“Why We Wrote Ancient Israel’s History”
by, Bill Arnold and Richard Hess.
Ancient Israel’s History grows out of a need we noticed many years ago when we were students together at Hebrew Union College. We benefitted from handy up-to-date resources incorporating current research on multiple fronts related to the study of ancient Israel. We especially appreciated scholarship that adequately considered the evidence of the biblical text itself. In our days as students, works by Albright, Bright, Hayes and Miller, and others fulfilled this role with varying degrees of success.
More recently the challenge has grown exponentially. Not only have there been huge amounts of information appearing on every front in the related fields of social sciences and literary studies, but the various theories of interpretation have also grown in number and diversity. Recent years have witnessed the publication of some outstanding resources that survey the field at the introductory level. Many dictionaries and some multi-volume reference works have sought to detail the information available to the scholar.
However, little has been produced that attempts to dig more deeply into the historical questions relevant to specific areas of Israel’s history, to make full use and evaluation of the relevant evidence, and to do so within a handbook that surveys that entire history.
When we agreed to do this project, we recognized the difficulties, even the impossibility, of one or two scholars writing an entire work that would succeed in this endeavor. We decided to enlist scholars of the highest academic quality; we knew that their expertise included the areas we asked them to address in this book. We believe that this work will accomplish three goals.
First, it will provide a comprehensive survey of the field for the advanced undergraduate student and for the graduate student. Rather than merely retelling the stories of the Bible, our book attempts to survey the major events in and outside the Bible and to introduce and evaluate the variety of sources outside the Bible that become relevant. At the same time, we attempt to provide a review of the major issues that scholarship has identified for each period and to draw reasonable conclusions based on the evidence.
Second, Ancient Israel’s History attempts to provide a useful resource for the scholar who wishes to understand the diverse perspectives in historical questions of this period and related issues of culture. While each writer presents the evidence from their period, we also do not pretend a total objectivity. The book does not try to demand complete uniformity with respect to directions and possible solutions for various problems of interpretation. However, it does begin with the overall premise of a respect for the various witnesses of the biblical text as well as the contemporary written and material remains from each period. Recognizing that complete objectivity is impossible, we attempt to address the subject with integrity and to appreciate the variety of views that we survey in the book.
Third, our book attempts to provide prolegomena, or preliminary steps, to the study of Israel’s history. In the introductory chapter, Rick traces the contributions of others in the field and explains our goal of striking a balance between biblical and extrabiblical sources. In the next chapter, Bill uses the narratives of Genesis to explain that scholars working on historical realities of the ancient world must be willing to discern between conclusions that are proven, those that are probable, others that are plausible, and finally, conclusions that are merely possible.

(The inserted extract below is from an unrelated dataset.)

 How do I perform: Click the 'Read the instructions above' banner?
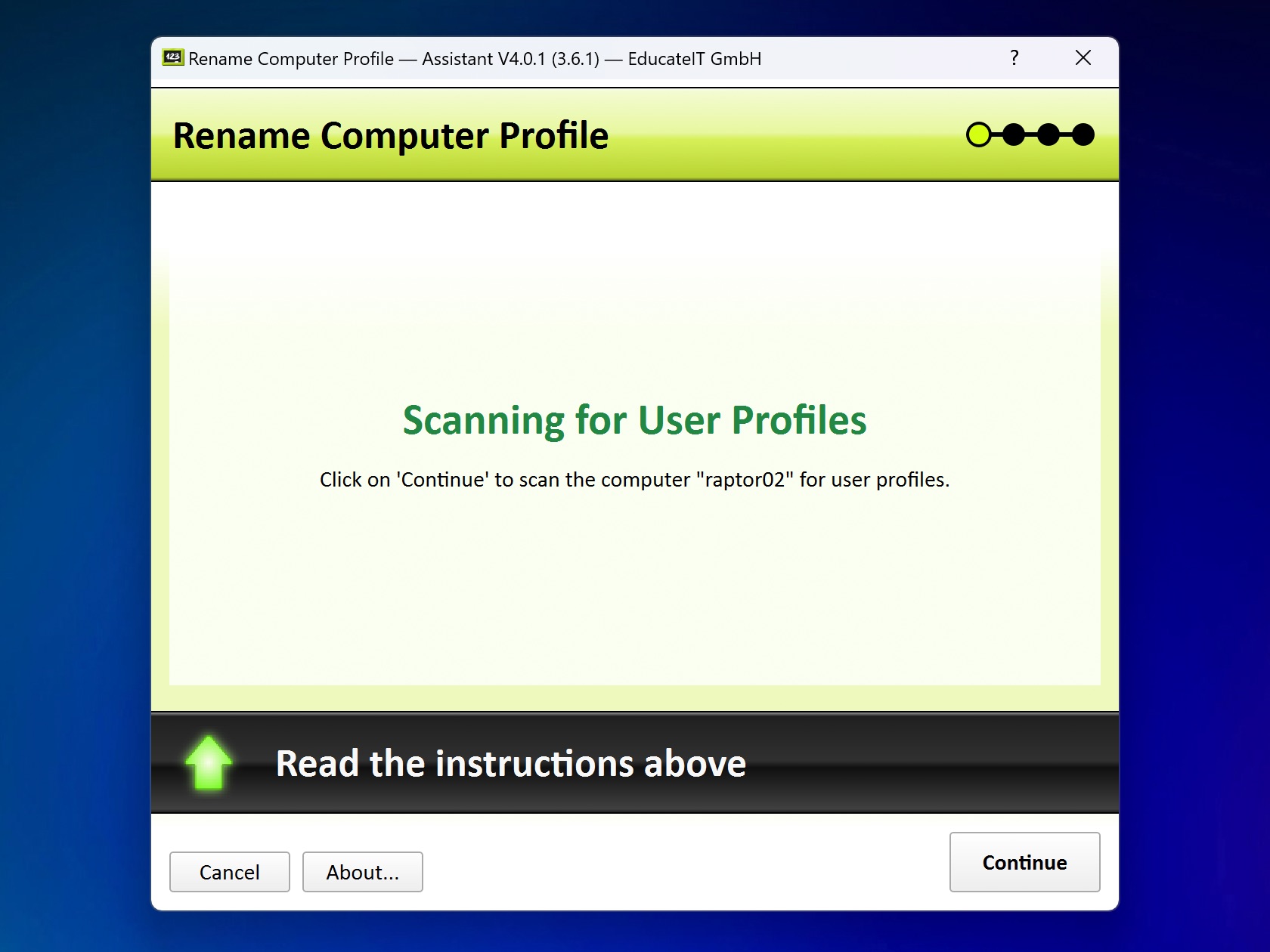click(x=511, y=763)
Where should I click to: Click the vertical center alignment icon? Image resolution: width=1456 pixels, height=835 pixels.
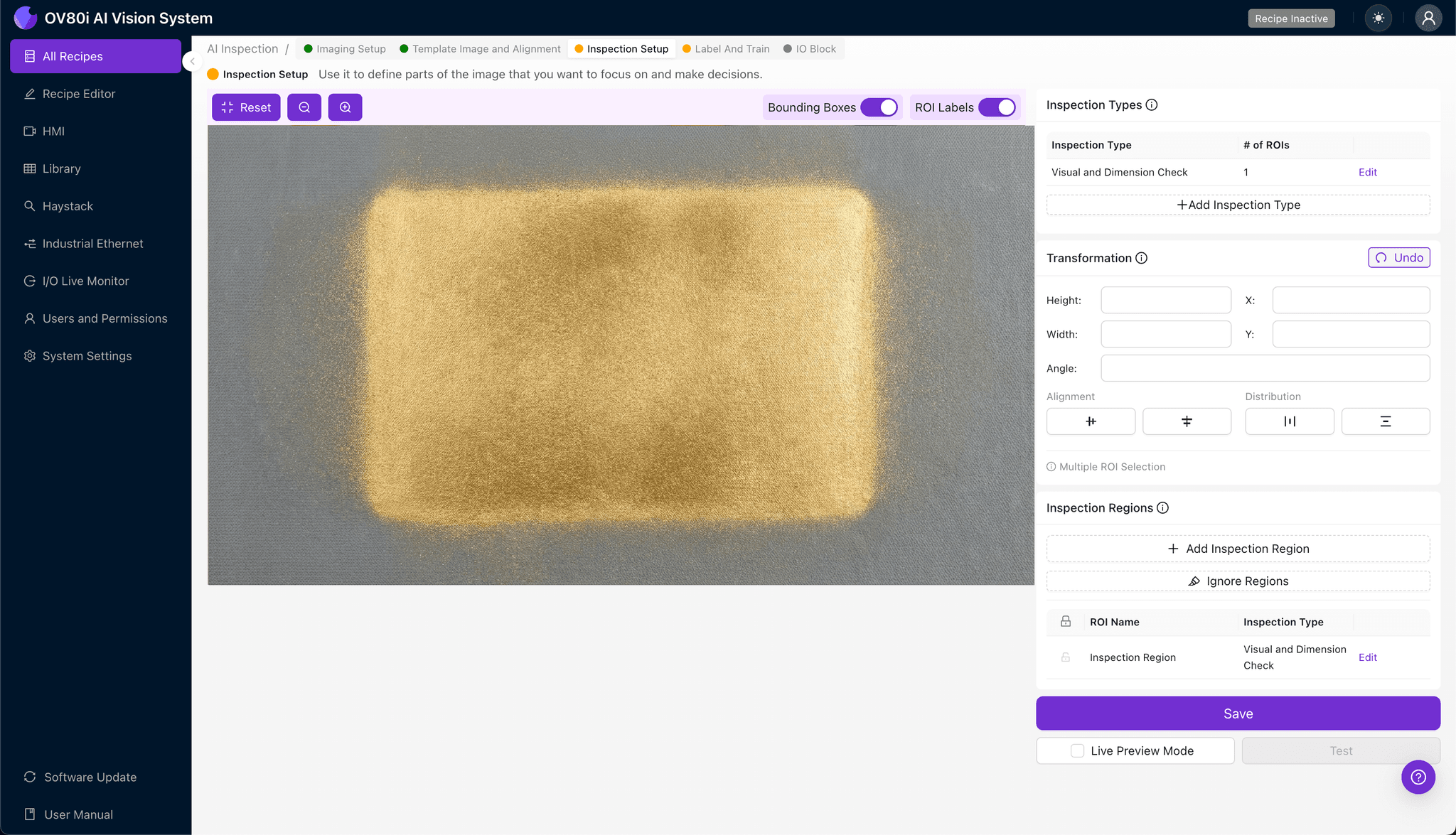click(1187, 421)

It is in this assumed context that we attempt to make a contribution that steers a via media between, on the one hand, the retelling of the biblical account with some interesting archaeology thrown in for good measure and, on the other hand, a reconstruction of the Holy Land in the second and first millennia BC that avoids or ridicules the biblical source altogether.
We hope Ancient Israel’s History will provide readers with a valuable guide to this most important story of the people, society, and events that shaped the faith, the culture, and the values of their time and that have informed our history and have formed who we are today. In this respect we invite you to undertake the serious study of the history of ancient Israel and to use this text as a guide and resource in your exploration of one of the most fascinating and significant periods in human history. Personally, this is the book we wish we had read as students and in our early days of research and writing. It would have introduced us to the scholars, the questions, and the evidence most necessary to understand and evaluate the field.
Bill T. Arnold (PhD, Hebrew Union College) is Paul S. Amos Professor of Old Testament Interpretation at Asbury Theological Seminary in Wilmore, Kentucky. He is the author or editor of twelve books, including Encountering the Book of Genesis, Dictionary of the Old Testament: Historical Books, A Guide to Biblical Hebrew Syntax, and a commentary on 1 and 2 Samuel.
Richard S. Hess (PhD, Hebrew Union College) is Earl S. Kalland Professor of Old Testament and Semitic Languages at Denver Seminary in Littleton, Colorado, and editor of the Denver Journal. He is the author or editor of more than twenty-five books, including Israelite Religions, Song of Songs in the Baker Commentary on the Old Testament Wisdom and Psalms, and the commentary on Joshua in the Tyndale Old Testament Commentaries series.